Downloading the JavaScript
There's one more step before we can point this at a site – we need to download the actual JavaScript! Before analyzing the source code using our scanjs wrapper, we need to pull it from the target page. Pulling the code once in a single, discrete process (and from a single URL) means that, even as we develop more tooling around attack-surface reconnaissance, we can hook this script up to other services: it could pull the JavaScript from a URL supplied by a crawler, it could feed JavaScript or other assets into other analysis tools, or it could analyze other page metrics.
So the simplest version of this script should be: the script takes a URL, looks at the source code for that page to find all JavaScript libraries, and then downloads those files to the specified location.
The first thing we need to do is grab the HTML from the URL of the page we're inspecting. Let's add some code that accepts the url and directory CLI arguments, and defines our target and where to store the downloaded JavaScript. Then, let's use the requests library to pull the data and Beautiful Soup to make the HTML string a searchable object:
#!/usr/bin/env python2.7
import os, sys
import requests
from bs4 import BeautifulSoup
url = sys.argv[1]
directory = sys.argv[2]
r = requests.get(url)
soup = BeautifulSoup(r.text, 'html.parser')
Then we need to iterate over each script tag and use the src attribute data to download the file to a directory within our current root:
for script in soup.find_all('script'):
if script.get('src'): download_script(script.get('src'))
That download_script() function might not ring a bell because we haven't written it yet. But that's what we want – a function that takes the src attribute path, builds the link to the resource, and downloads it into the directory we've specified:
def download_script(uri):
address = url + uri if uri[0] == '/' else uri
filename = address[address.rfind("/")+1:address.rfind("js")+2]
req = requests.get(url)
with open(directory + '/' + filename, 'wb') as file:
file.write(req.content)
Each line is pretty direct. After the function definition, the HTTP address of the script is created using a Python ternary. If the src attribute starts with /, it's a relative path and can just be appended onto the hostname; if it doesn't, it must be a full/absolute link. Ternaries can be funky but also powerfully expressive once you get the hang of them.

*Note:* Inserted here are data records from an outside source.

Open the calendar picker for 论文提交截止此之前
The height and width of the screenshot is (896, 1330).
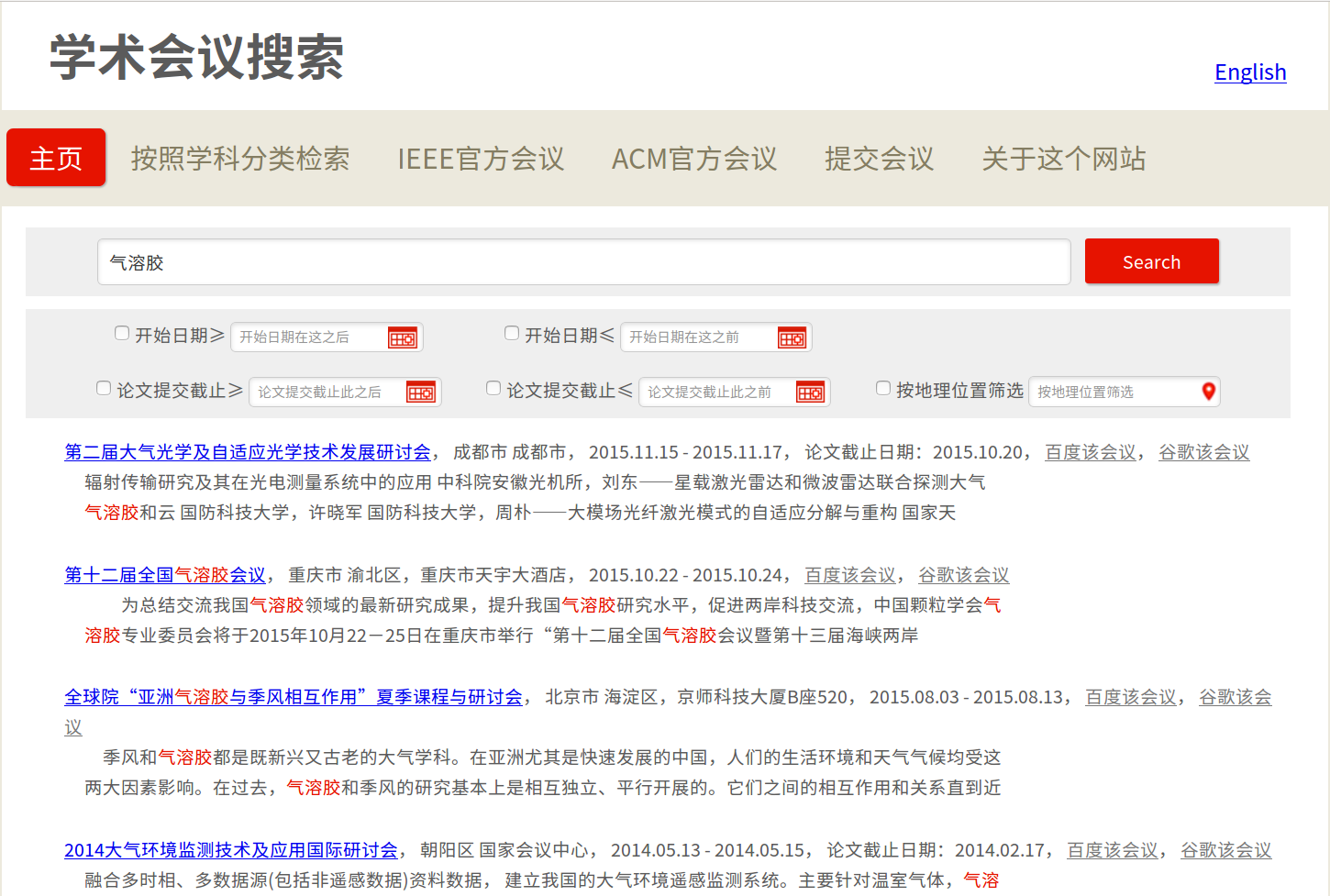[x=811, y=392]
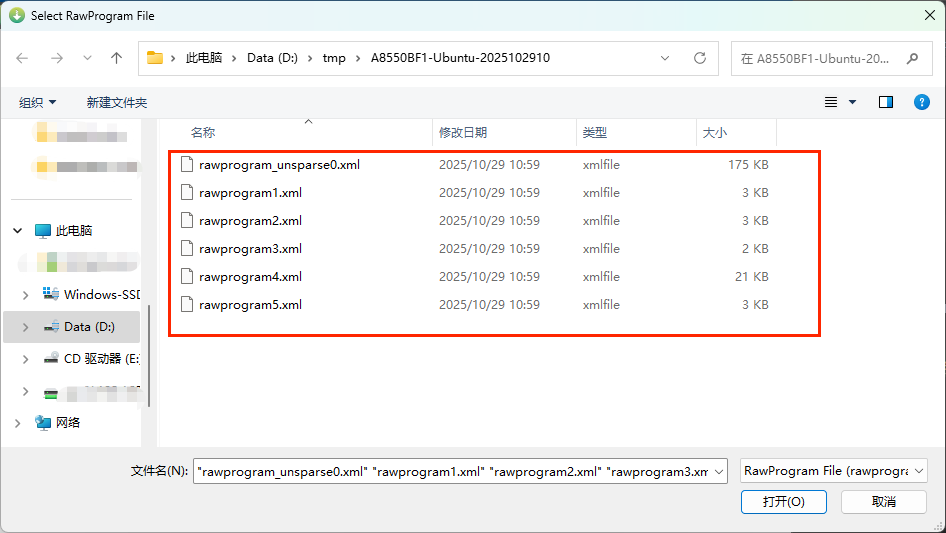Click the rawprogram4.xml file icon

click(x=186, y=277)
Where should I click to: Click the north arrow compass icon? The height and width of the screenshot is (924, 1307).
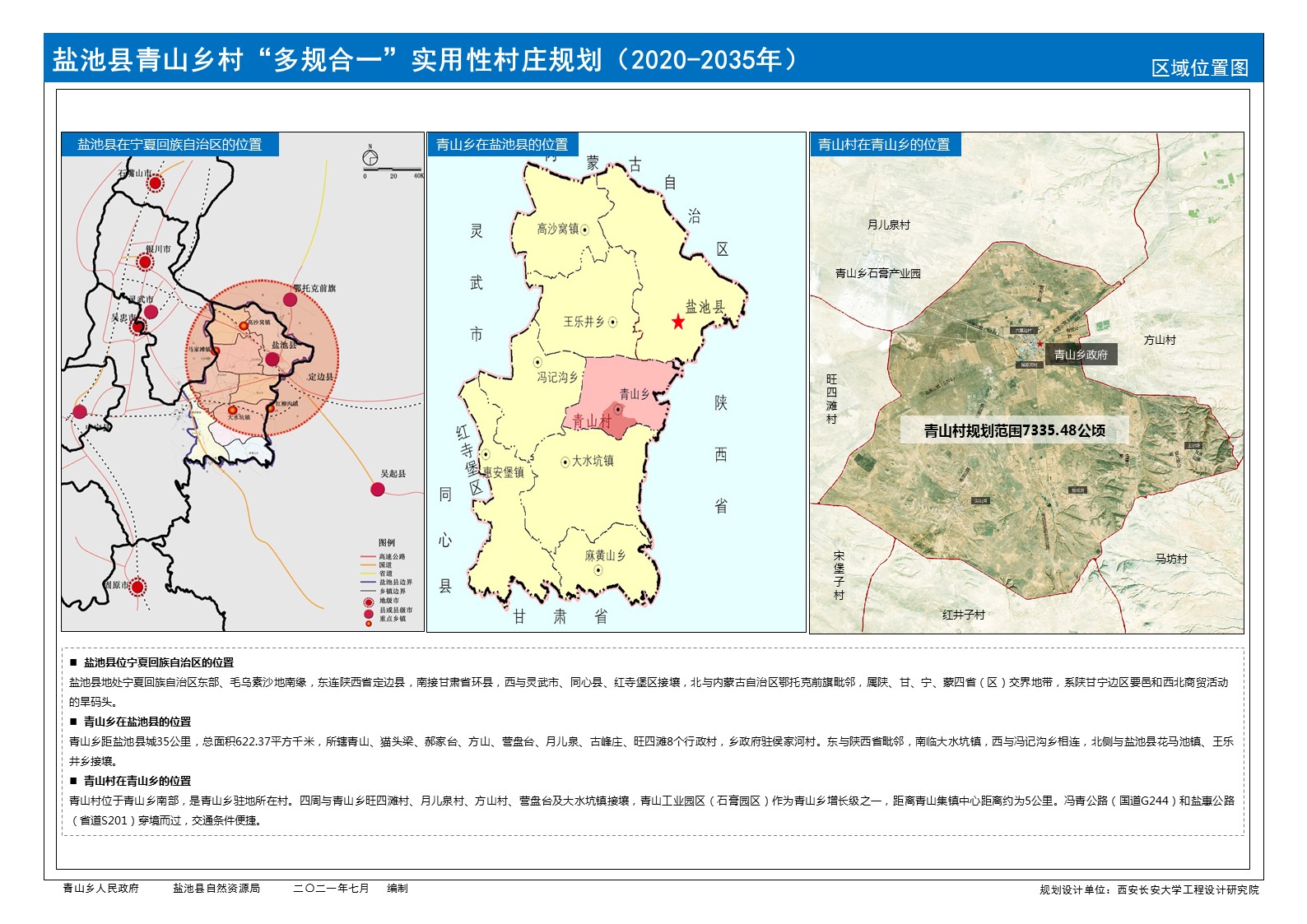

The second line of the function creates the filename of the JavaScript library link by finding the character index of the last forward slash (address.rfind("/")) and the index of the js file extension, plus 2 to avoid slicing off the js part (address.rfind("js")+2)), and then uses the [begin:end] list-slicing syntax to create a new string from just the specified indices.
Then, in the third line, the script pulls data from the assembled address using requests, creates a new file using a context manager, and writes the page source code to /directory/filename.js. Now you have a location, the path passed in as an argument, and all of the JavaScript from a particular page saved inside of it.